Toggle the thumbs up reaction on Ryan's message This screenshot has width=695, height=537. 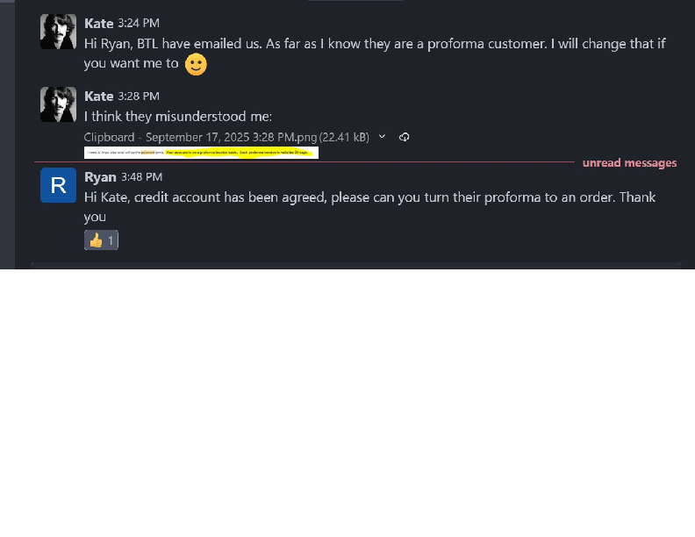click(101, 240)
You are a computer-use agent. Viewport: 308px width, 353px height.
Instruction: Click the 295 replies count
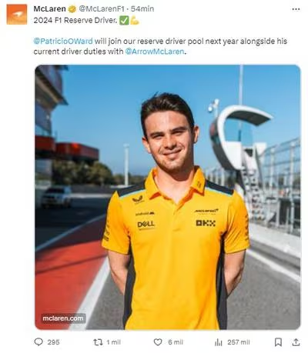click(x=53, y=342)
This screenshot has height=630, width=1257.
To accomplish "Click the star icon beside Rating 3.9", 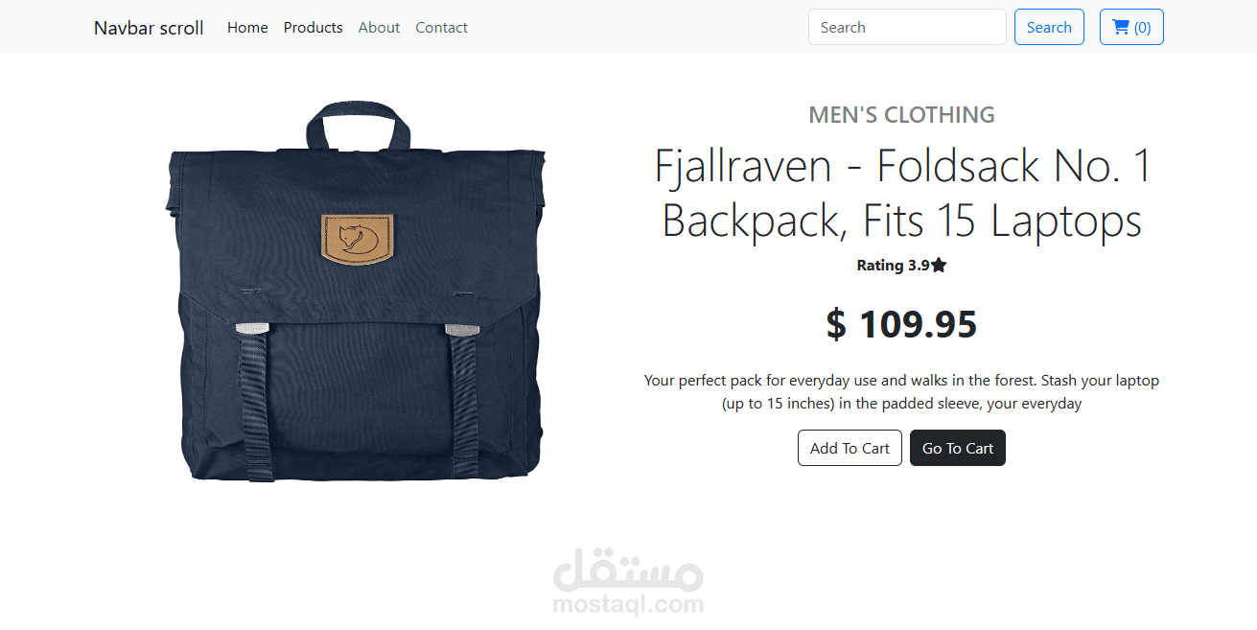I will [x=939, y=266].
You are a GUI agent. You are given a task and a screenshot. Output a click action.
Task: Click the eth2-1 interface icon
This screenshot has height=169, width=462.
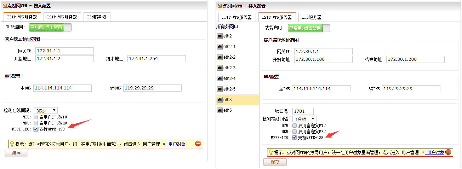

************

» **What the exercise asks**:
Produce an exact copy of the lines from the line containing "You are a GUI" through the last line of the records, with no pictures and no other text.

» **Answer space**:
You are a GUI agent. You are given a task and a screenshot. Output a click action.
Task: Click the eth2-1 interface icon
This screenshot has height=169, width=462.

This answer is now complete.